╭─ STUDY TEXT

Justice Jackson briefly concurred.66 Writing alone, she noted the Court’s narrow holding was limited to the cases’ particular circumstances.67 She also clarified that the common law principles invoked to illuminate JASTA “[did] not necessarily translate to other contexts.”68

On the same day it decided Twitter, Inc. v. Taamneh,69 the Court released a per curiam opinion in Gonzalez v. Google LLC.70 Because the indirect liability claims were “materially identical to those at issue in Twitter,” the Court explained, “plaintiffs’ complaint — independent of § 230 — state[d] little if any claim for relief.”71 The Court expressly declined to address the question of whether § 230 barred the indirect liability claims.72

Described as the “twenty-six words that created the Internet,”73 47 U.S.C § 230(c)(1), which immunizes internet service providers from civil liability for content that they host, has long been criticized by both sides of the political aisle. The left blames it for rampant misinformation and extremist speech; the right, for censorship of conservative viewpoints.74 Twitter was the Court’s way of deflecting that hot potato: instead of using Gonzalez as the vehicle for clarifying § 230, the Court elected to resolve both cases via Twitter, where § 230 had never been raised in the lower courts. While some may laud Gonzalez and Twitter as a healthy exercise of judicial minimalism,75 the Court’s silence on the immunity issue exemplifies judicial irresponsibility that will likely fan anxieties about platform liability.

Judicial minimalism is the principle that judges should “say[] no more than necessary to justify an outcome.”76 Professor Cass Sunstein, often credited with developing the contemporary version of the principle,77 expounds it along two axes: breadth and depth.78 Minimalist judges should decide a case both narrowly and shallowly — meaning, respectively, that they should address only the facts of the case without establishing sweeping rules and should reach a concrete agreement without theorizing about fundamental principles.79 Proponents tout minimalism for reasons of judicial prudence, institutional capacity, and democratic legitimacy. Narrow decisions reduce the costs of adjudication and mistaken judgments, giving “the democratic process room to adapt to future developments.”80 Shallow decisions allow political actors to resolve the deeper disputes.81

Upon first glance, the pair of decisions in Twitter and Gonzalez may fit the bill. Twitter seems narrow: Justice Thomas emphasized that the Court need not resolve whether a different fact pattern involving a clearer duty to monitor or more affirmative assistance from platforms might trigger aiding and abetting liability.82 Justice Jackson stressed the narrowness of the decision even more clearly.83 And Gonzalez looks shallow: the Court avoided the (deep) theoretical question of whether Google should win only because the allegations failed to support liability or also because platforms enjoy immunity against civil claims.84

The bare-bones rulings in Twitter/Gonzalez may seem particularly prudent in their caution in exploring the digital landscape of § 230 immunity, which does not extend to content that an internet service provider itself creates.85 Deciding whether algorithmic recommendations lose § 230 protection may require a technical understanding of algorithms. As Justice Kagan frankly admitted, the Justices are “not like the nine greatest experts on the Internet.”86 Under this view, then, Twitter/Gonzalez was an exemplar of judicial minimalism, simultaneously avoiding the risk of erroneous judgment on a technical question with far-reaching consequences and leaving the politically contentious issue of § 230’s scope to the democratically accountable Congress.

╰─
╭─ INFORMATION PROVIDED

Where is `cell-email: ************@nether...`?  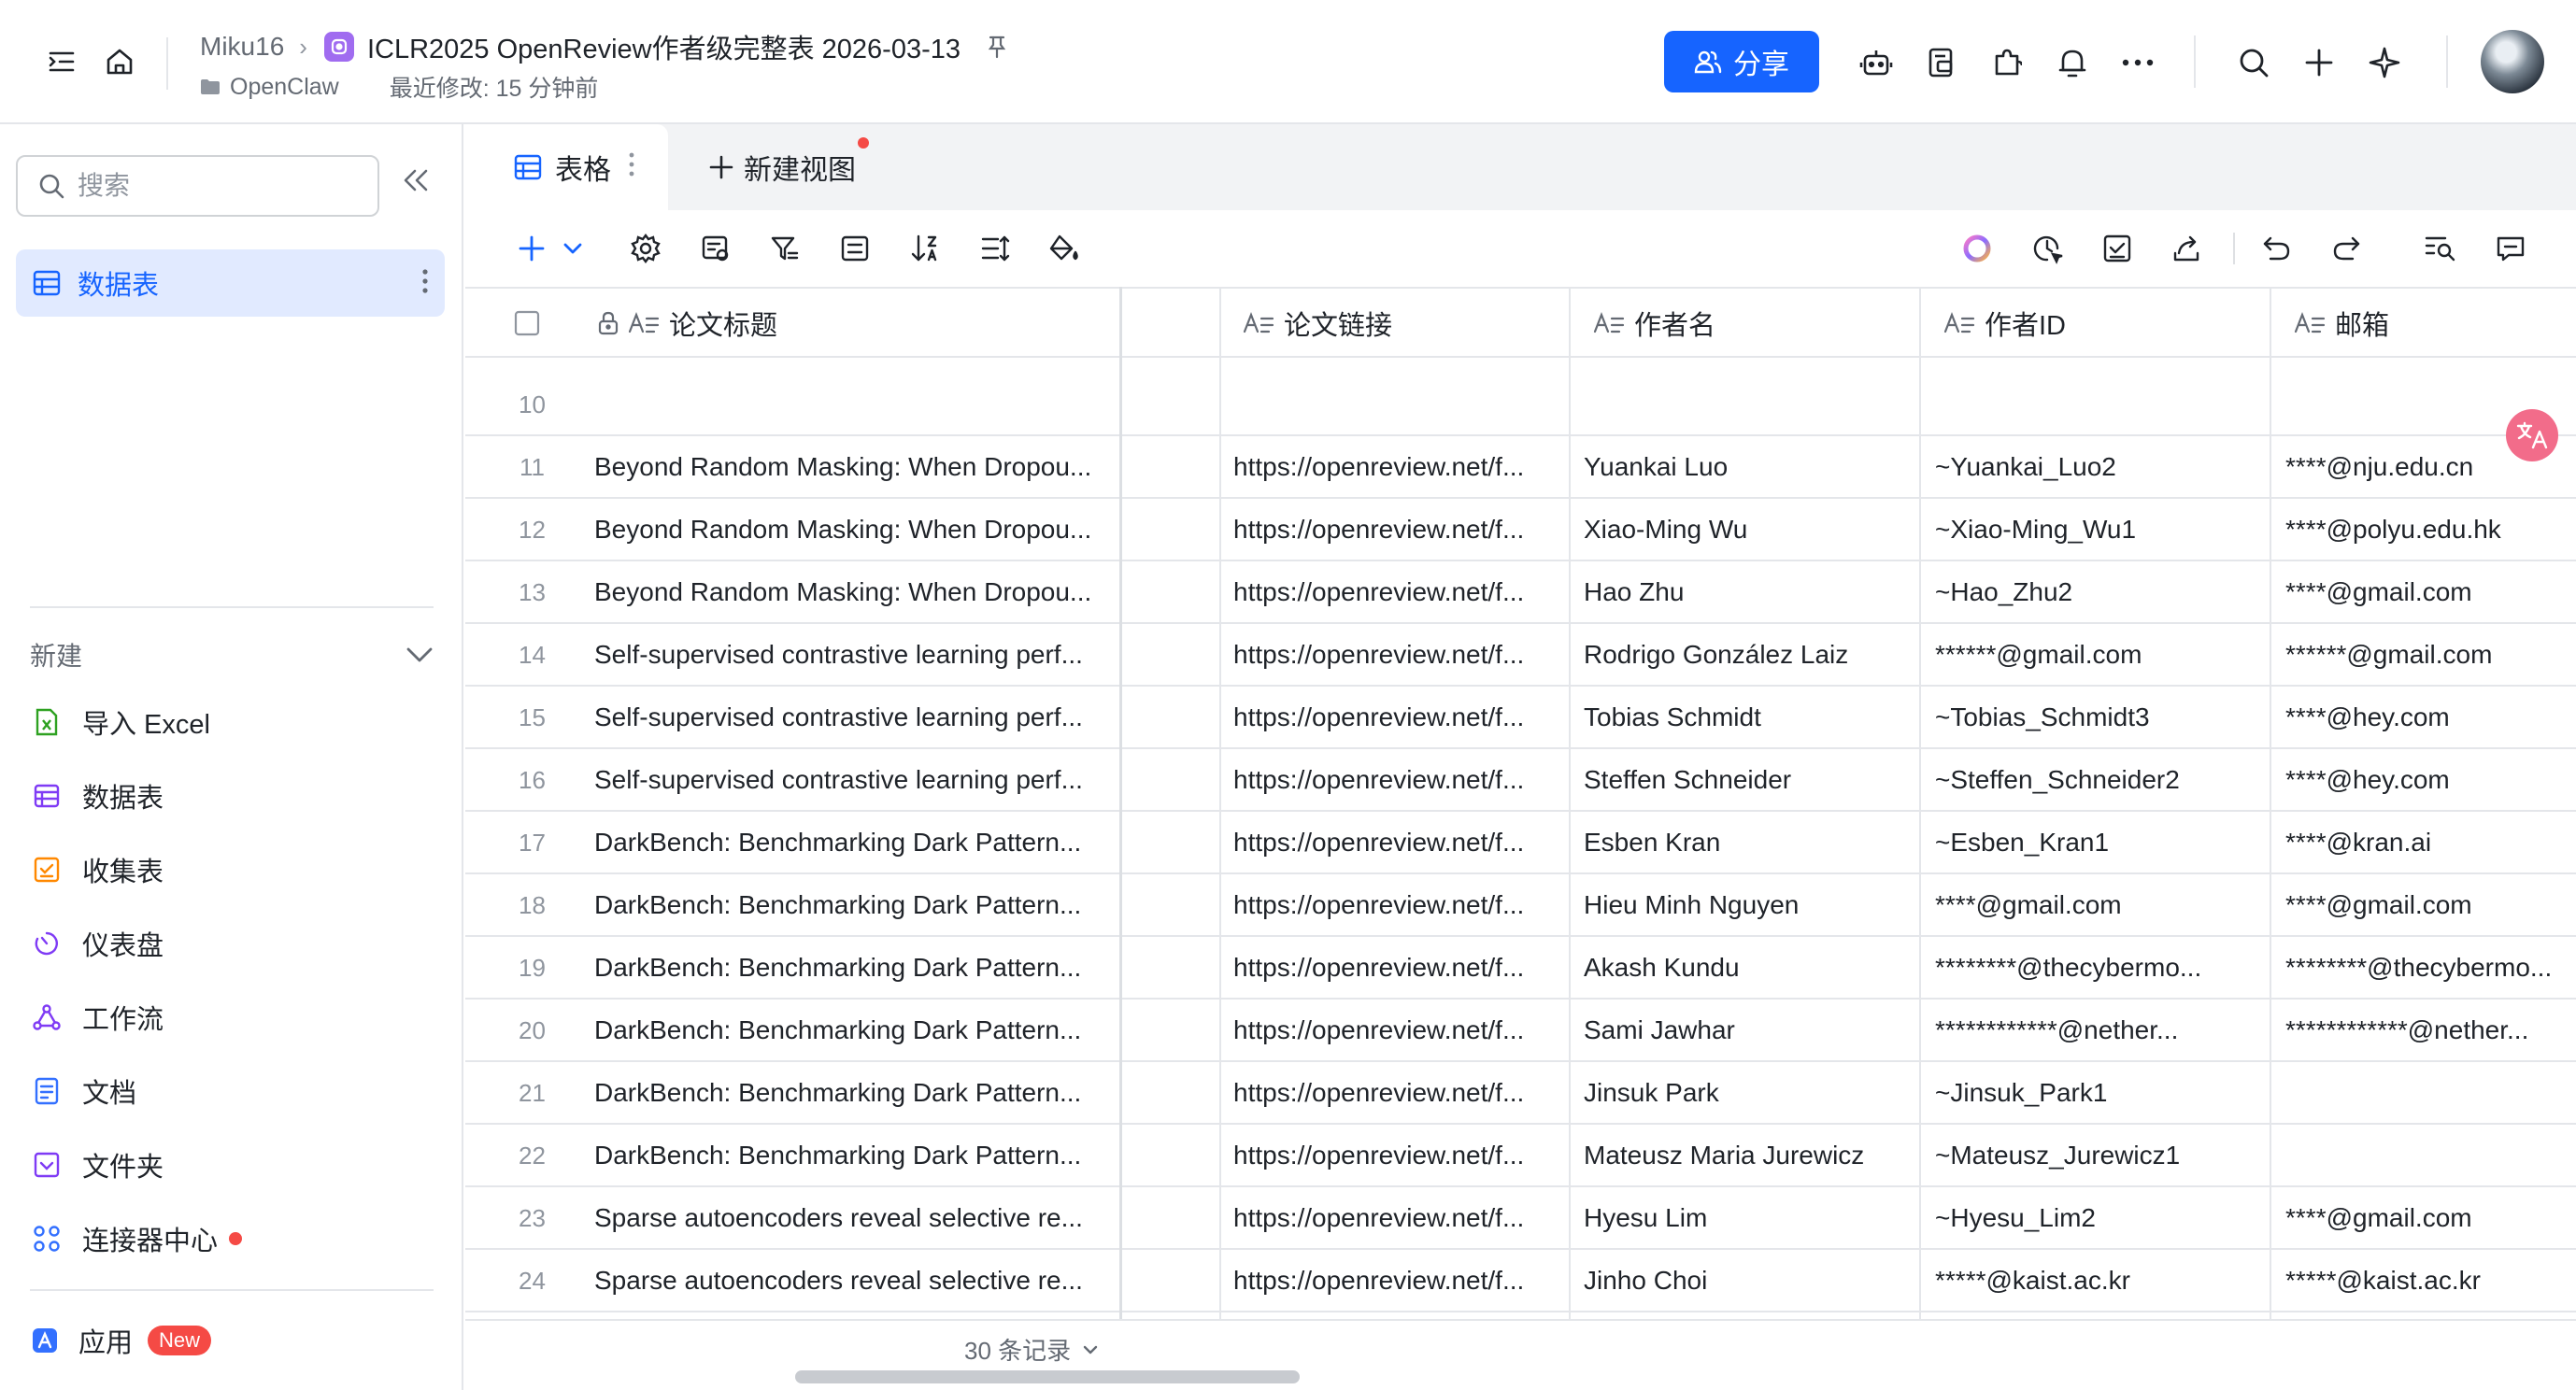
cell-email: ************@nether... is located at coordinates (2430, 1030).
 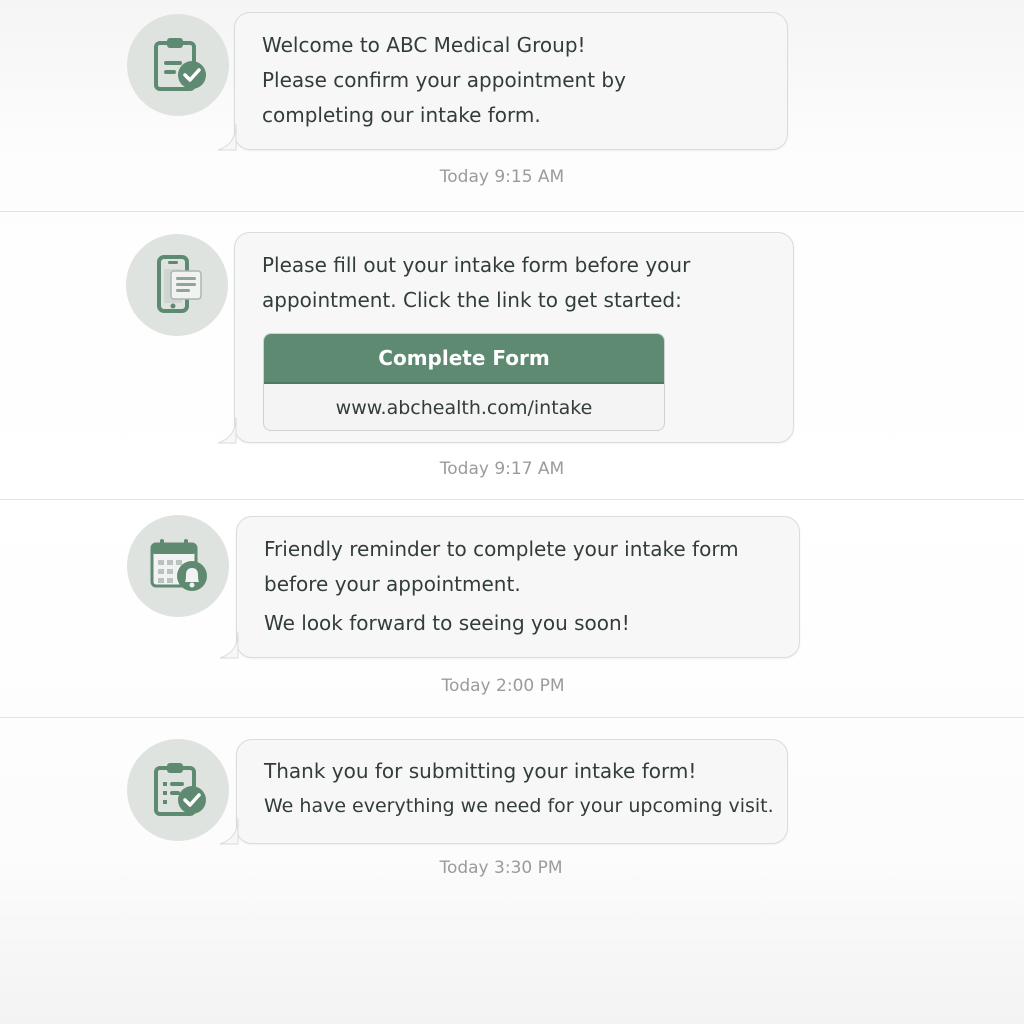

╰─

*INSTRUCTIONS*
a - List every Justice the Twitter and Gonzalez commentary mentions by name.
b - In the Twitter and Gonzalez commentary, along which two axes does Cass Sunstein expound judicial minimalism?
c - Write out a passage from the Twitter and Gonzalez commentary word for word. Begin at the words "Described as the" and stop after "about platform liability.".
The data has no connection to the Twitter and Gonzalez commentary.

*EXPECTED RESULTS*
a - Justice Jackson, Justice Thomas, Justice Kagan

b - Breadth and depth.

c -
Described as the “twenty-six words that created the Internet,”73 47 U.S.C § 230(c)(1), which immunizes internet service providers from civil liability for content that they host, has long been criticized by both sides of the political aisle. The left blames it for rampant misinformation and extremist speech; the right, for censorship of conservative viewpoints.74 Twitter was the Court’s way of deflecting that hot potato: instead of using Gonzalez as the vehicle for clarifying § 230, the Court elected to resolve both cases via Twitter, where § 230 had never been raised in the lower courts. While some may laud Gonzalez and Twitter as a healthy exercise of judicial minimalism,75 the Court’s silence on the immunity issue exemplifies judicial irresponsibility that will likely fan anxieties about platform liability.